(AGENPARL) - Roma, 7 Agosto 2026 - "L'arresto del sedicenne nel Grossetano conferma quanto sia indispensabile mantenere alta l'attenzione sui processi di radicalizzazione dei più giovani, che oggi possono svilupparsi silenziosamente attraverso social, chat, nuove tecnologie e strumenti digitali sempre più sofisticati".
Lo dichiara il deputato di Fratelli d'Italia e Vicepresidente del Comitato Antiterrorismo dell'Assemblea parlamentare dell'OSCE, Emanuele Loperfido.
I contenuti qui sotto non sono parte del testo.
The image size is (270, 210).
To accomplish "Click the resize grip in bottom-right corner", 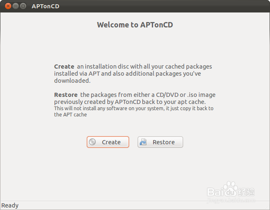I will (267, 207).
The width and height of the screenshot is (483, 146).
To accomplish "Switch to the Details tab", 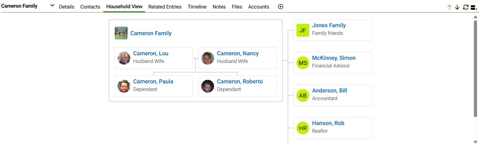I will (67, 7).
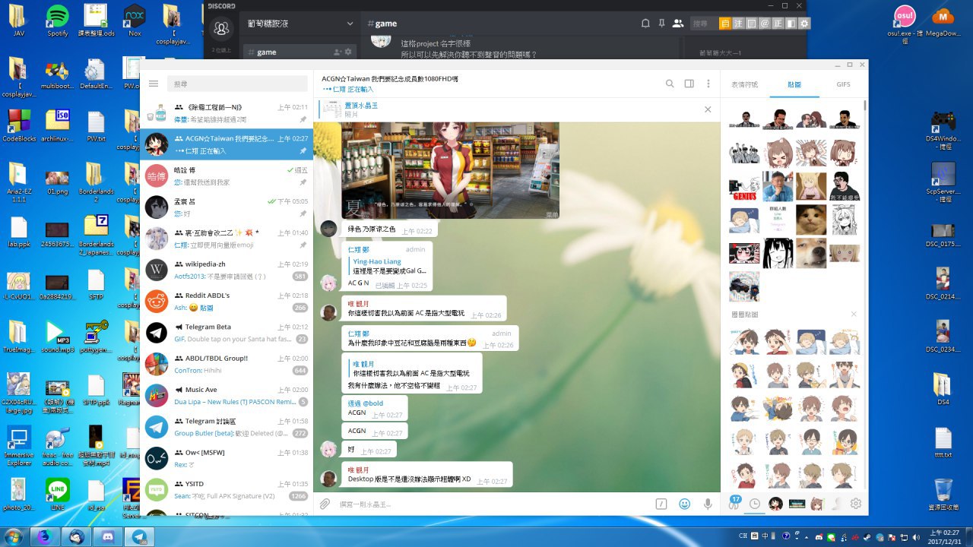Close the pinned message bar
Viewport: 973px width, 547px height.
(708, 109)
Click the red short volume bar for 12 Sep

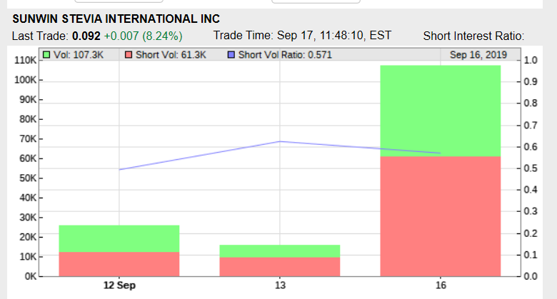click(x=119, y=263)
"È uno dei temi centrali del nostro impegno nel Comitato Antiterrorismo dell'OSCE: comprendere come terrorismo ed estremismo violento utilizzino le nuove tecnologie per fare propaganda, reclutare e sfruttare le fragilità delle nuove generazioni. Non possiamo permettere che le istituzioni arrivino dopo".
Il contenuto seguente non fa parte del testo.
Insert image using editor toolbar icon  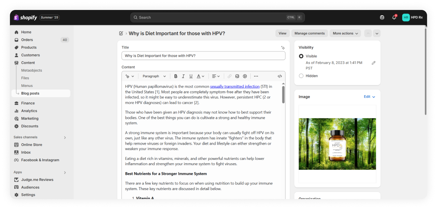tap(237, 76)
"Alla capacità investigativa deve quindi affiancarsi un forte lavoro di prevenzione e consapevolezza, coinvolgendo istituzioni, scuola e famiglie. È anche il senso degli School Dialogues dell'OSCE, partiti da Pordenone. Un plauso alla Digos di Milano e Como, alla Direzione Centrale della Polizia di Prevenzione, all'intelligence e a tutti gli operatori coinvolti: l'Italia conferma ancora una volta grande professionalità nel contrasto al terrorismo e alla radicalizzazione".